**本文**
台湾大学芸術史研究所に留学していたころ、ある台湾の老先生が
「若い頃はよく『真美大観』で勉強したもんだ」と言って、驚いたことがあります。

『真美大観』は日本で明治32年(1899)にその第一冊が出版され、以後10年をかけて20冊が刊行された、
アジアの美術全集としては最も早い出版物の一つです。
『故宮名画三百種』(1948)をはじめ、1950年代以降の大陸や台湾で続々と美術出版が行われる以前、
日本の美術出版は、中国文化を理解しようとする人たちにとって、重要な役割を果たしていました。
その一つの例が陳少梅「秋江雨渡図」(1941)です。


秋江雨渡図(左) 陳少梅筆 1941 中国美術館蔵 (中国山水画の20世紀にて展示中)
風雨渡水図(中) 呉亦仙筆 明時代 (『真美大観』
(右) 12巻 審美書院 1904)
精緻な筆使いからは、画家のたゆまぬ努力の跡がうかがわれます。


この作品は、『真美大観』所載の呉亦仙「風雨渡水図」(桑名鉄城蔵〔当時〕)を写しています。
陳少梅はそのほかにも梁楷「六祖截竹図」(東京国立博物館蔵〔現在〕)も写していますが、
陳少梅は来日したことがないため、これらも『唐宋元明名画大観』(昭和4年(1929)刊)など、
当時の日本の出版物から写したものでしょう。


重要文化財 六祖裁竹図(右) 梁楷筆 南宋時代・13世紀 東京国立博物館蔵 (展示予定は未定)

当時故宮文物はすでに四川地方に南遷し、北京に古画はほとんど残っていませんでしたが、
日本からの美術出版物がこの画家の渇望を満たしたのです。
これより以前、金城が来日したおりも、東京でたくさんの美術書を買い求めた記録が残っています。
これら日本の最新の美術出版物は、陳少梅も参加した北京の中国画学研究会において披露されていたに違いありません。


陳少梅(1909-1954)と金城(1878-1926)
15歳の陳少梅は46歳の金城が会長をつとめる中国画学研究会に入門し、研鑽を重ねました。


しかし、陳少梅が日本所蔵の宋元画を多く臨模したことには、より積極的な陳少梅の意志を感じることができます。
『真美大観』には中国と日本の絵画が混在して所載されていますが、
陳少梅は当然眼にしたであろう日本の伝統絵画の図版にはほとんど関心がないようなのです。

**課題**
本文によれば、『真美大観』の第一冊が日本で出版されたのは何年か。西暦で答えてください。 データは本文とは別の出典から取られている。

**データ欄**

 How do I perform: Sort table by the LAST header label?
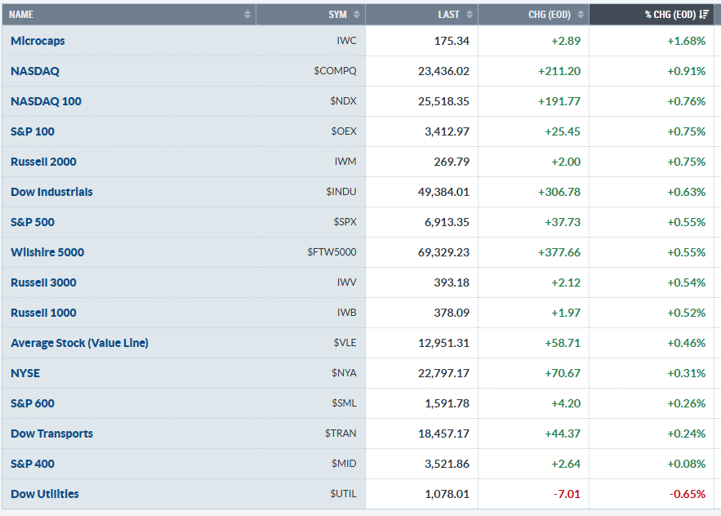click(x=449, y=15)

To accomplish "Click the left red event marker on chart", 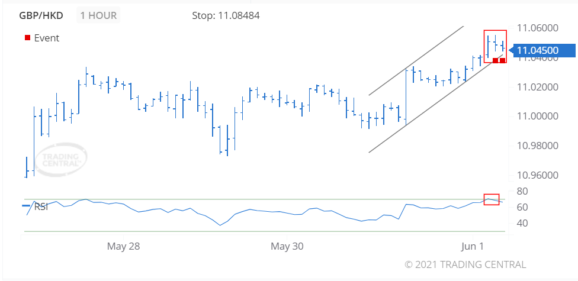I will (x=495, y=60).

**解答**
1899年。